» Goal of the exercise:
Show all lines from the records below in which the string "computer" is present.

» Information given:
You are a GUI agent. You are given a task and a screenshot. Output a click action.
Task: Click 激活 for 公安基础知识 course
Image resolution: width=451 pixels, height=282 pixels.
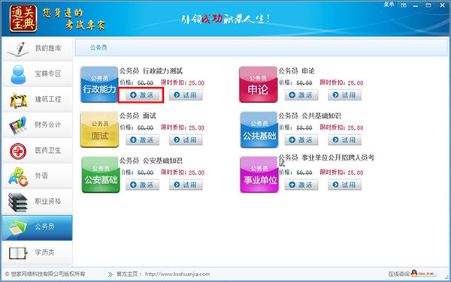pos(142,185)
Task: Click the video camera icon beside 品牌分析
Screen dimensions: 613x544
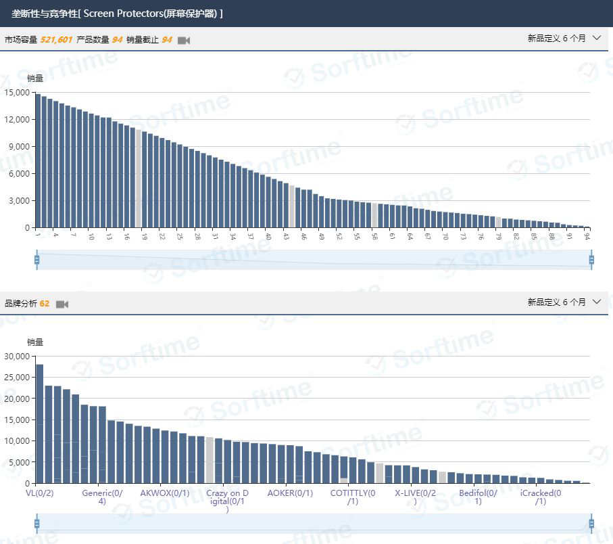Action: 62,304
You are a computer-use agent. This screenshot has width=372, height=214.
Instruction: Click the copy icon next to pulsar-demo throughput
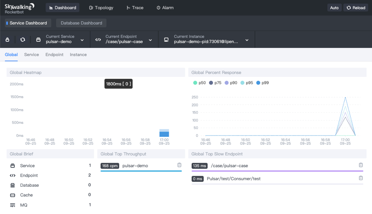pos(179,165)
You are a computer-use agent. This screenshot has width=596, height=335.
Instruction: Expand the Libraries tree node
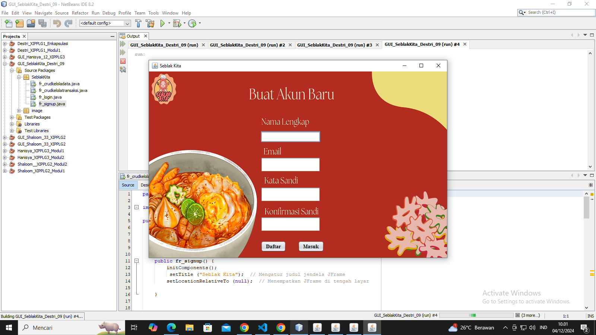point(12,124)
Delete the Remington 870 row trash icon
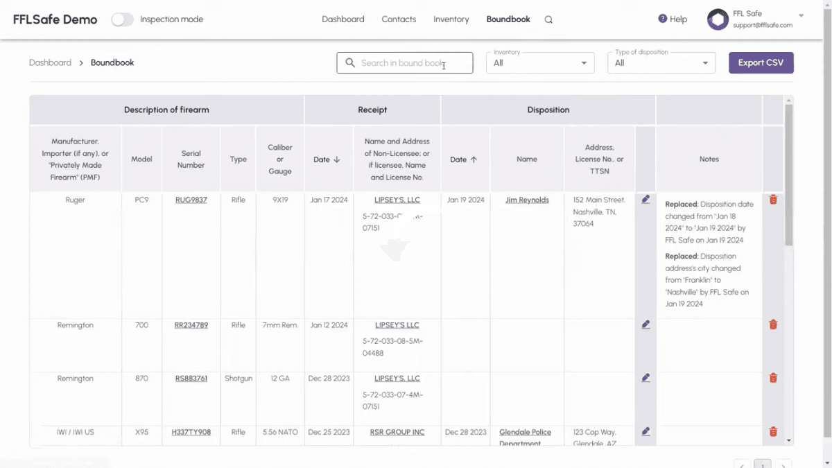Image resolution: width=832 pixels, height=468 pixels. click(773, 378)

==

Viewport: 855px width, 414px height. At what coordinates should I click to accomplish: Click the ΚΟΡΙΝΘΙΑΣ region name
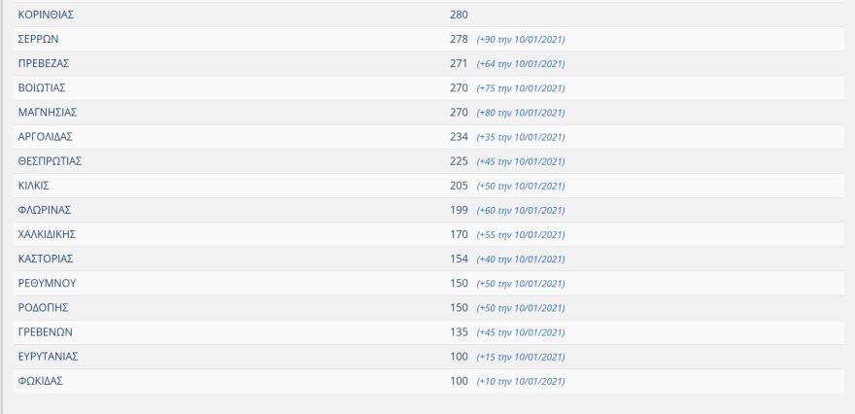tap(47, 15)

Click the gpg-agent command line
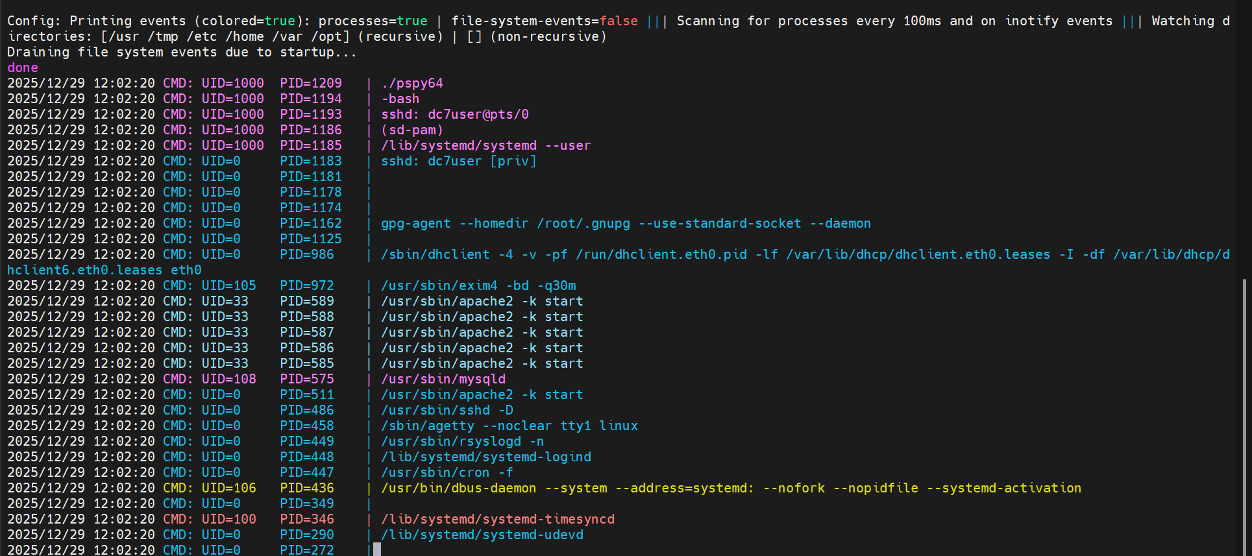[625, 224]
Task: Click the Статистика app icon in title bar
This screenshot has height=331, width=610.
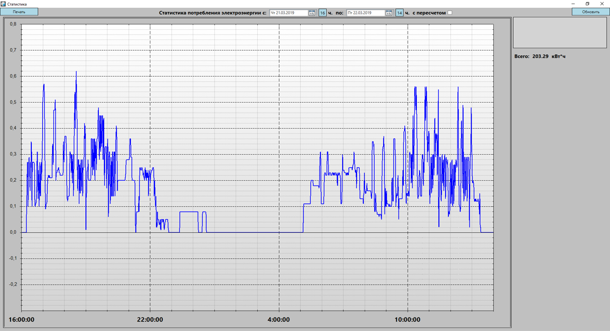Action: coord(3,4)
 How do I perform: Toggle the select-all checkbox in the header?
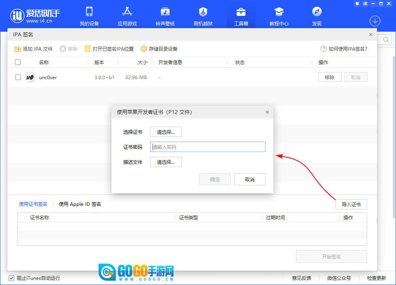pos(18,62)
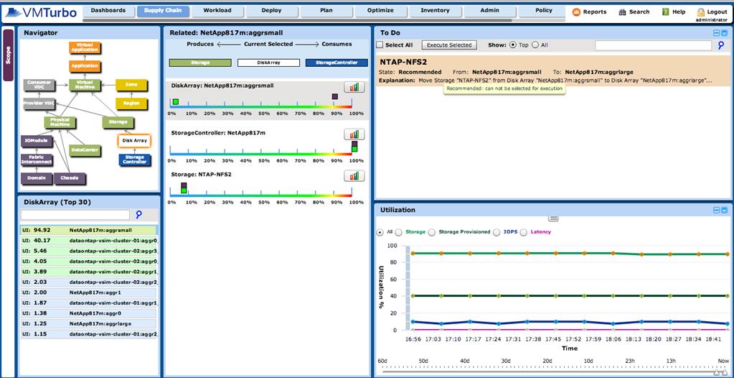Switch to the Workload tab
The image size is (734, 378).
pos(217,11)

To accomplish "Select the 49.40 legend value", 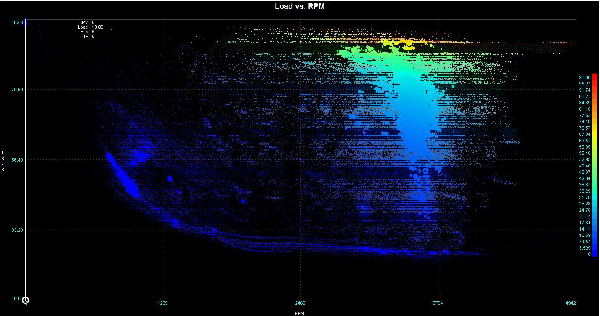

» Written solution:
You are a computer-use agent. This screenshot has width=372, height=214.
You are a computer-use agent. This screenshot has width=596, height=335.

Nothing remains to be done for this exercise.